━━━━━ DATA TO PROCESS ━━━━━

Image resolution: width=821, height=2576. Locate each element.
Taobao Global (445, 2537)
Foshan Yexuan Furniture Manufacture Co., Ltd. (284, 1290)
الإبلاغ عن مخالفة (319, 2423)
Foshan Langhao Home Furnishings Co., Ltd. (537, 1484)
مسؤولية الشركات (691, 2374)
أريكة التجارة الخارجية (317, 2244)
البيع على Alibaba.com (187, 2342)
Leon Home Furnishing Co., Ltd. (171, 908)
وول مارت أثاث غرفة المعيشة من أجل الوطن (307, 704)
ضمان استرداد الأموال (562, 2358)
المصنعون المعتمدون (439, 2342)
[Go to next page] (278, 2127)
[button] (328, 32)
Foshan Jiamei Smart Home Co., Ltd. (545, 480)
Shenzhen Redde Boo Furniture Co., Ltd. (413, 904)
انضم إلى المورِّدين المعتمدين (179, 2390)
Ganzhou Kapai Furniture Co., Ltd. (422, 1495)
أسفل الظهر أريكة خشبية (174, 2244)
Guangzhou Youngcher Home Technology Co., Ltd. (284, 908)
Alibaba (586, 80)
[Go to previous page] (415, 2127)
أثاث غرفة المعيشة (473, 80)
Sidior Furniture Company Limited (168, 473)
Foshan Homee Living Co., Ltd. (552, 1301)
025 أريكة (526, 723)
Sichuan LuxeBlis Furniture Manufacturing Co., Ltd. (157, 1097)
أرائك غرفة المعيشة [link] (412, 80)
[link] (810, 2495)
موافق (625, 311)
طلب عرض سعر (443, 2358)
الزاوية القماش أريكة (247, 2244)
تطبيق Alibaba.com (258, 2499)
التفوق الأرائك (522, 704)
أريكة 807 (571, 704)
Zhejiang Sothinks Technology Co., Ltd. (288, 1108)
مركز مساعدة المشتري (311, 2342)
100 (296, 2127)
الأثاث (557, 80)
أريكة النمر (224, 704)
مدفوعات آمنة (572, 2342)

━━━━━

Set down, exactly as written, each line of the data from its opening line through the one containing "انضم إلى المورِّدين المعتمدين (179, 2390)". Output nothing more.

#### [RESPONSE AREA]
Image resolution: width=821, height=2576. Locate each element.
Taobao Global (445, 2537)
Foshan Yexuan Furniture Manufacture Co., Ltd. (284, 1290)
الإبلاغ عن مخالفة (319, 2423)
Foshan Langhao Home Furnishings Co., Ltd. (537, 1484)
مسؤولية الشركات (691, 2374)
أريكة التجارة الخارجية (317, 2244)
البيع على Alibaba.com (187, 2342)
Leon Home Furnishing Co., Ltd. (171, 908)
وول مارت أثاث غرفة المعيشة من أجل الوطن (307, 704)
ضمان استرداد الأموال (562, 2358)
المصنعون المعتمدون (439, 2342)
[Go to next page] (278, 2127)
[button] (328, 32)
Foshan Jiamei Smart Home Co., Ltd. (545, 480)
Shenzhen Redde Boo Furniture Co., Ltd. (413, 904)
انضم إلى المورِّدين المعتمدين (179, 2390)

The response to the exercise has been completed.